_WORK REQUEST_
Exactly the lines from the one containing "Archive box icon" through the end of the records must be reproduced; leave out all pictures.

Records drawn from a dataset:
• • • • •
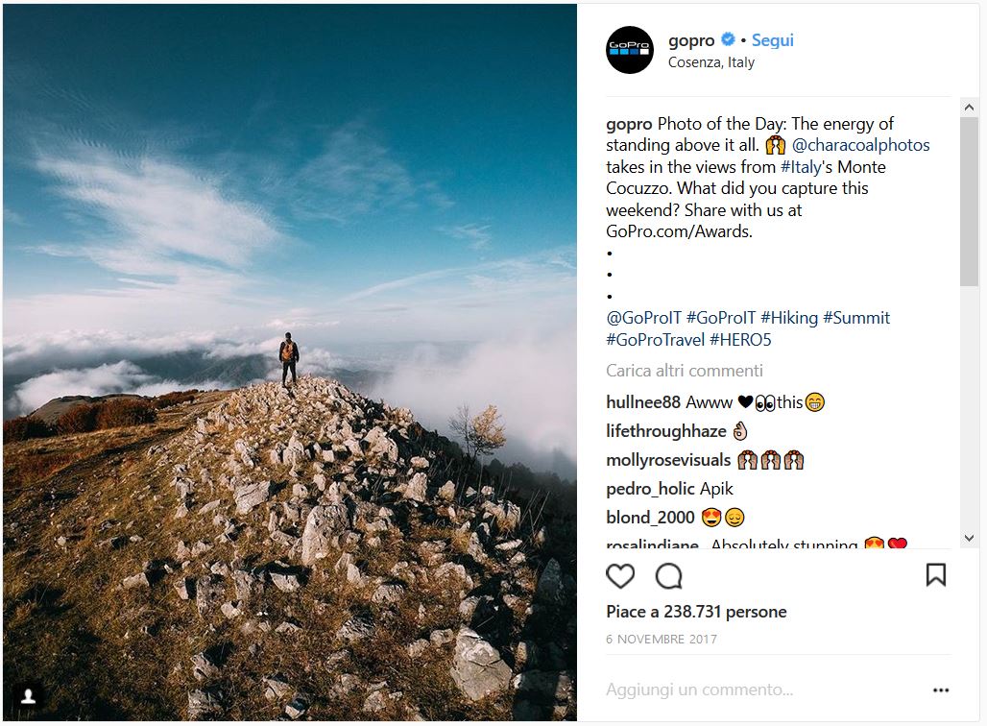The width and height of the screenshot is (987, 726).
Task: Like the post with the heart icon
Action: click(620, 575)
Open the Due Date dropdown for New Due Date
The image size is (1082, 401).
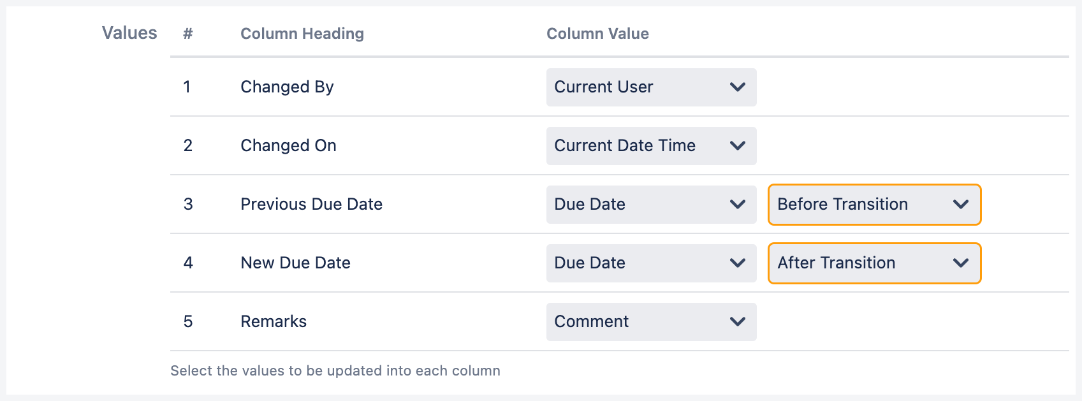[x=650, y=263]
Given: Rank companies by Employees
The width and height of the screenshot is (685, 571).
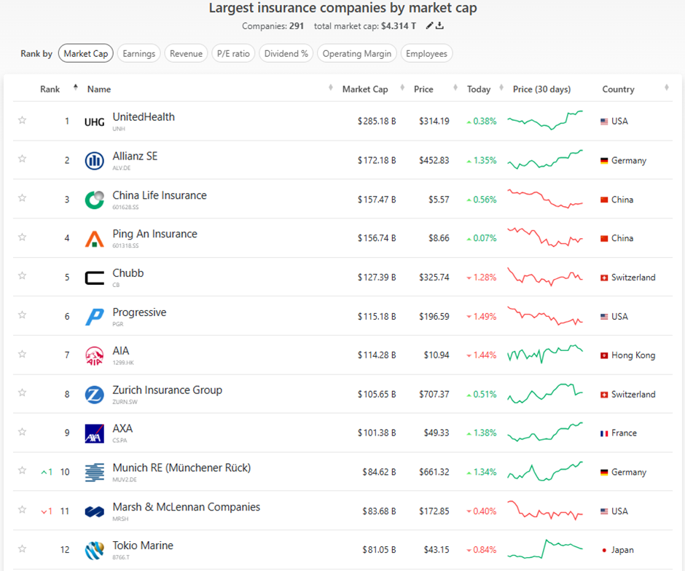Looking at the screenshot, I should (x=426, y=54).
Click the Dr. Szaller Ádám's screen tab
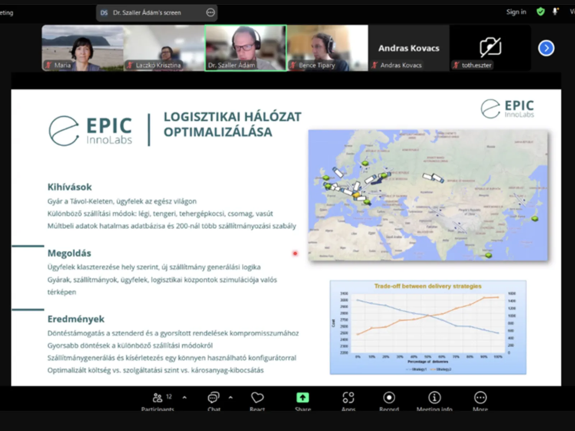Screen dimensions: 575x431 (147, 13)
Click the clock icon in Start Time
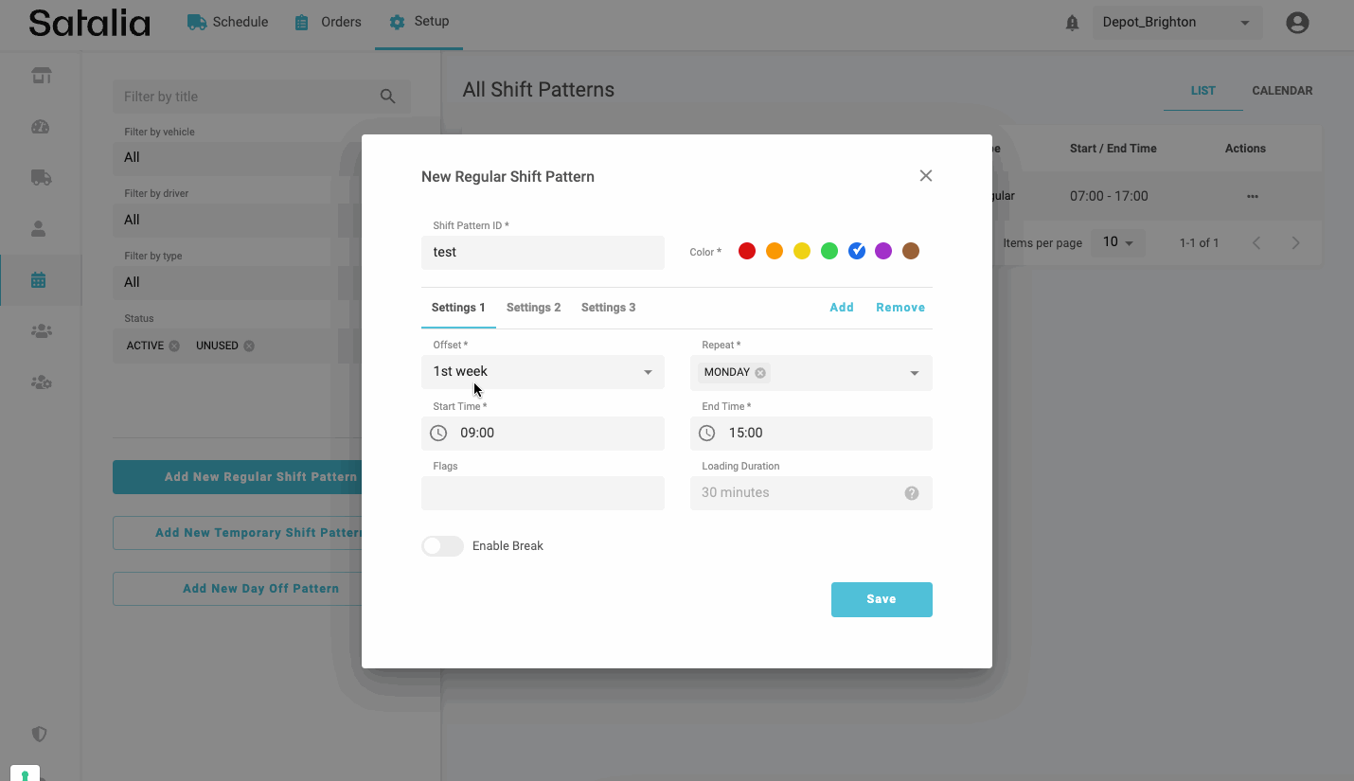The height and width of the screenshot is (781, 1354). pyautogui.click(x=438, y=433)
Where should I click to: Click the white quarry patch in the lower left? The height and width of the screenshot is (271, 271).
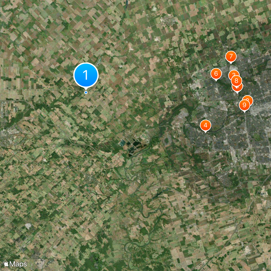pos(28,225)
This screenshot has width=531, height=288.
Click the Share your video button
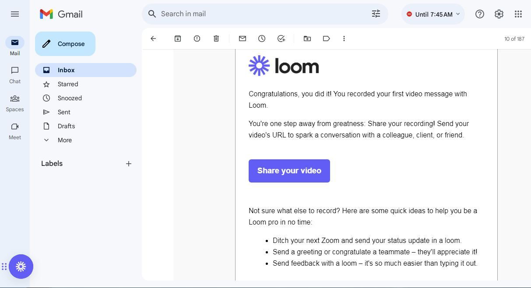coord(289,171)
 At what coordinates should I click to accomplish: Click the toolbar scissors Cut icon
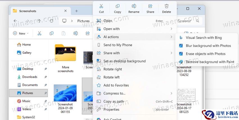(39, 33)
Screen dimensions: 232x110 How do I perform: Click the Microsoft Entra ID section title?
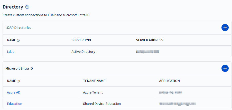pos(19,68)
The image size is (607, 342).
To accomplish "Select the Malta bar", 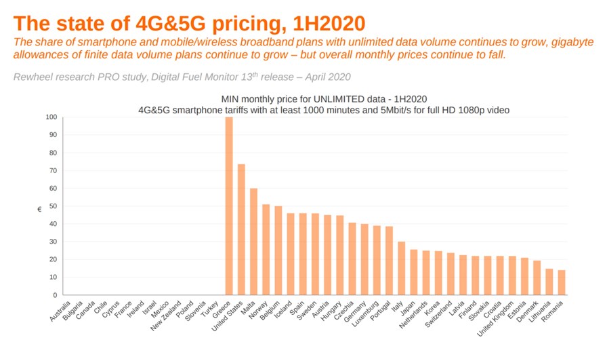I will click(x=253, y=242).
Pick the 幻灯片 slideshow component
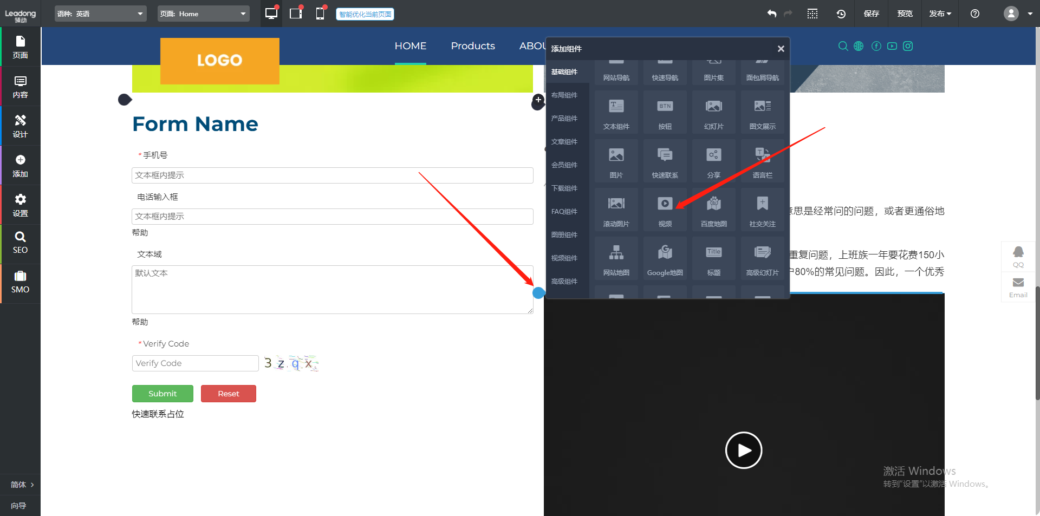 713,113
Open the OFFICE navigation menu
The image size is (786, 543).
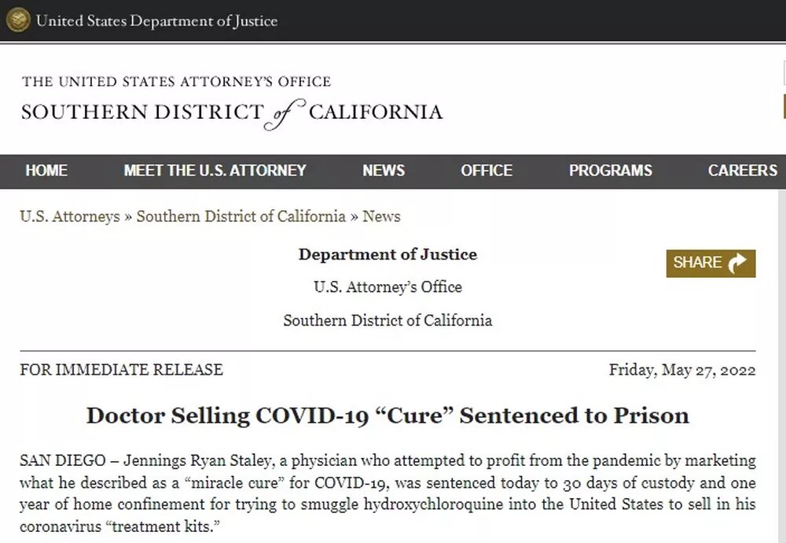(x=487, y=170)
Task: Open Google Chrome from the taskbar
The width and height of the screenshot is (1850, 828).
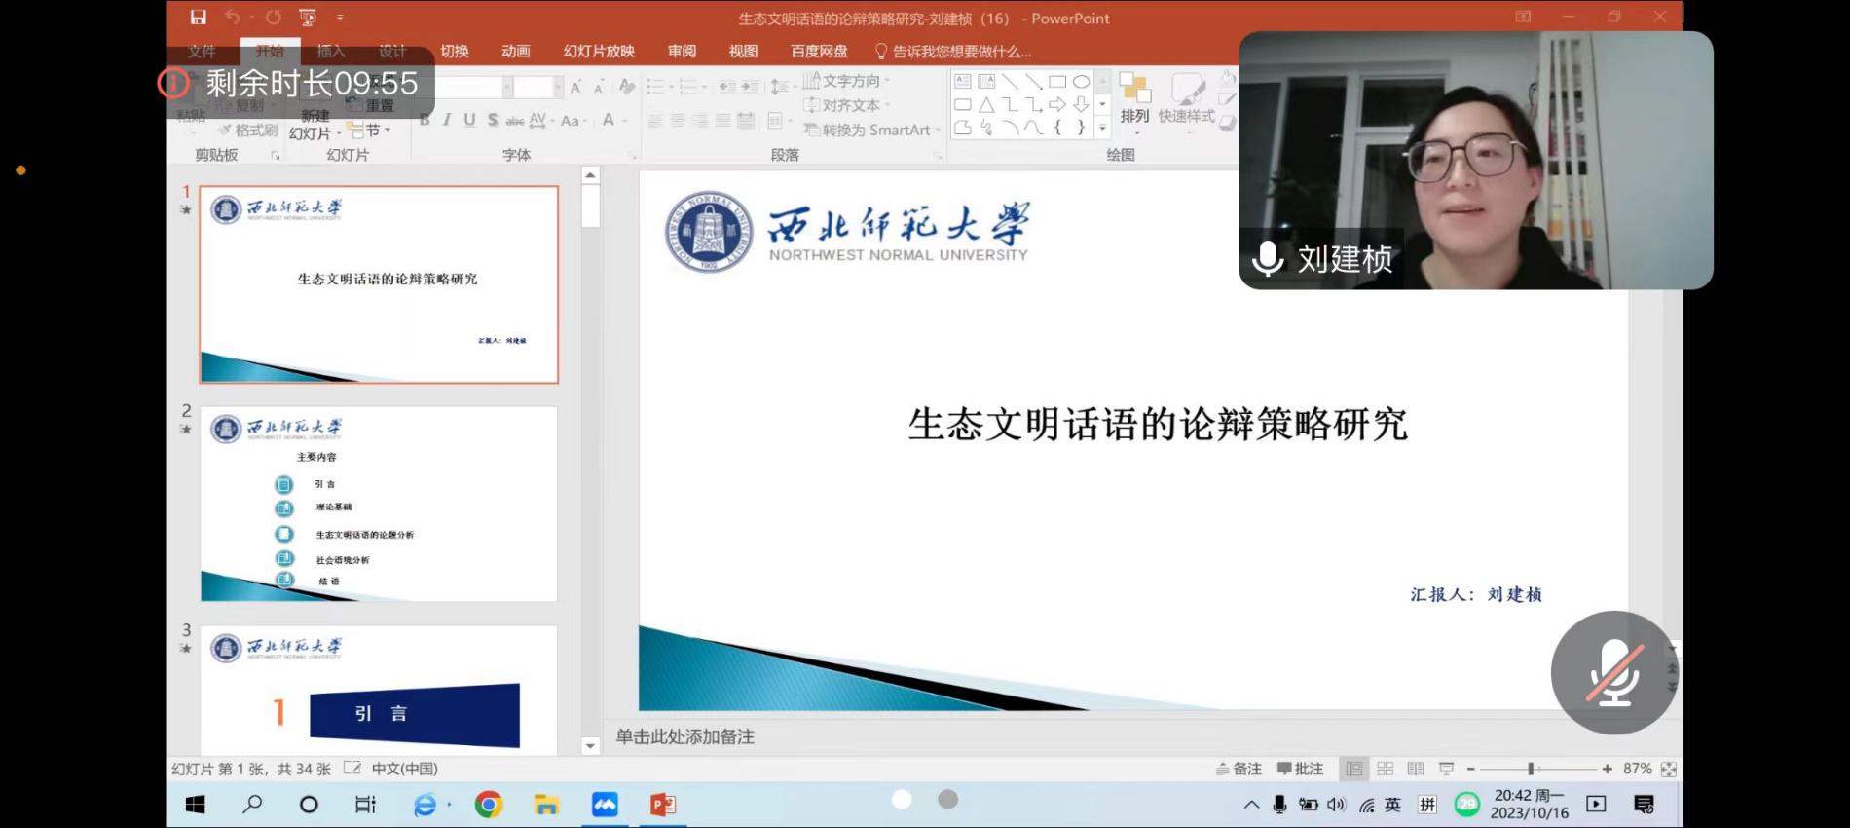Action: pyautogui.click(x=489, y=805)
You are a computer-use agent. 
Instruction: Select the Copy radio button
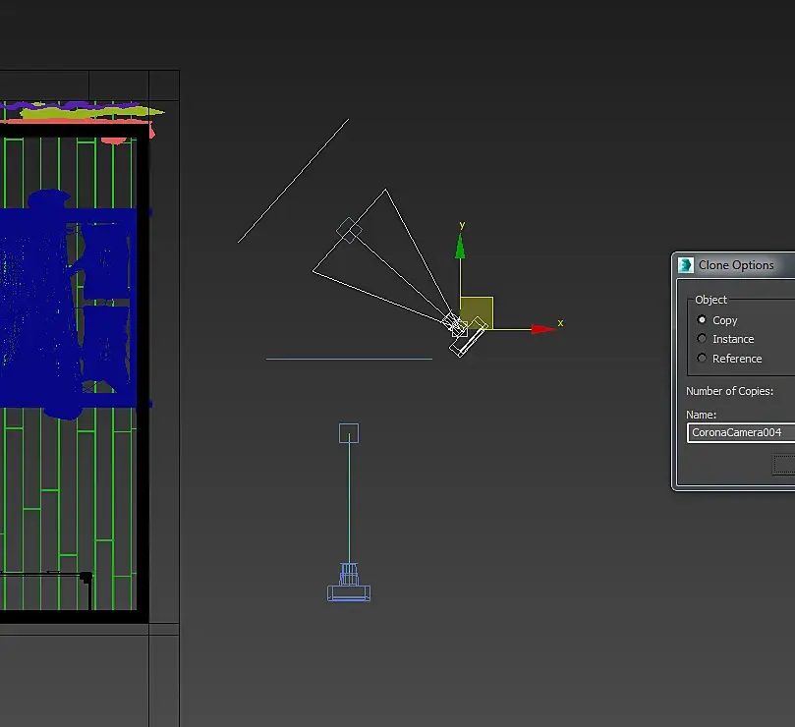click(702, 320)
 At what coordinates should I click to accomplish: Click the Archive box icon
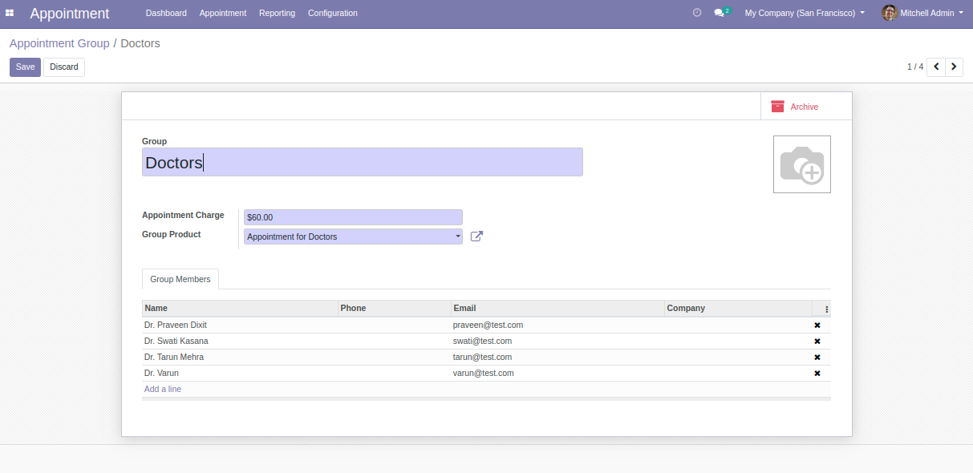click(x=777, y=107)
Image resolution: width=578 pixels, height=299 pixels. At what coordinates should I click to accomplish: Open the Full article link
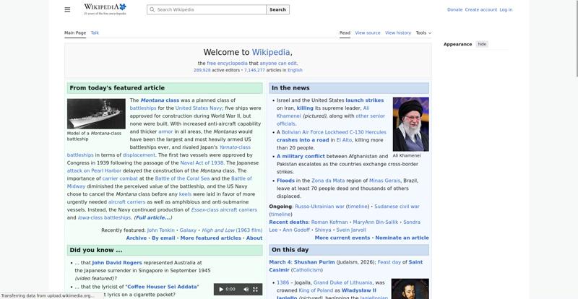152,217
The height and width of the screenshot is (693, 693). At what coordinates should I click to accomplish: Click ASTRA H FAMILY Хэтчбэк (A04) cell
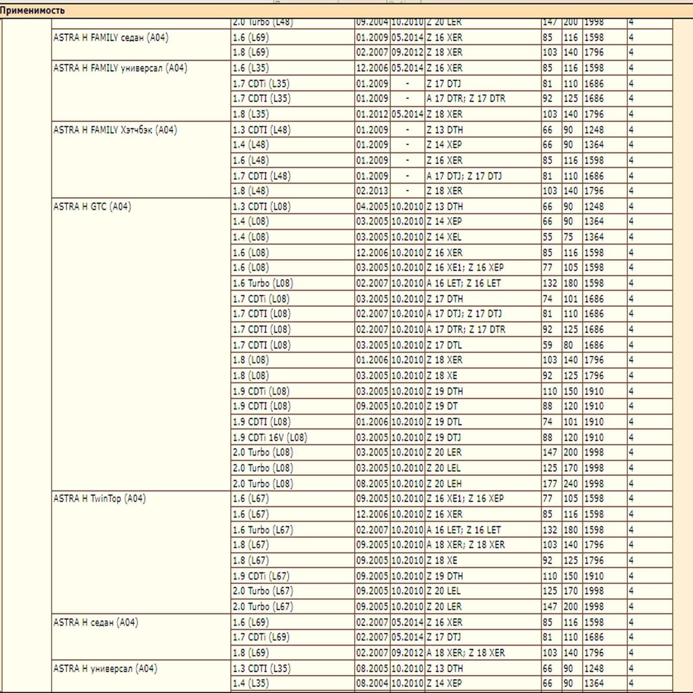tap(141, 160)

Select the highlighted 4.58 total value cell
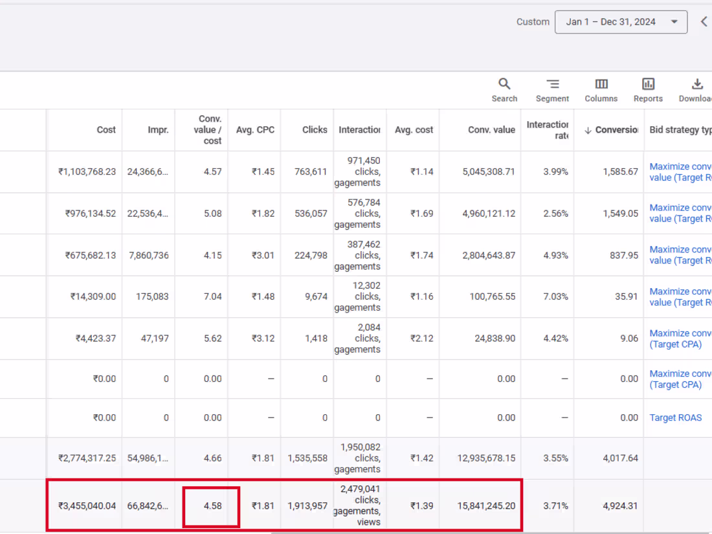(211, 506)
• • • • •
_ANSWER SPACE_
 At what coordinates should I click to accomplish: Click the Archive box icon
click(x=777, y=107)
Image resolution: width=578 pixels, height=299 pixels. At what coordinates should I click to accomplish: Open the Full article link
152,217
The height and width of the screenshot is (693, 693). At what coordinates should I click to accomplish: Click ASTRA H FAMILY Хэтчбэк (A04) cell
tap(141, 160)

Select the highlighted 4.58 total value cell
(211, 506)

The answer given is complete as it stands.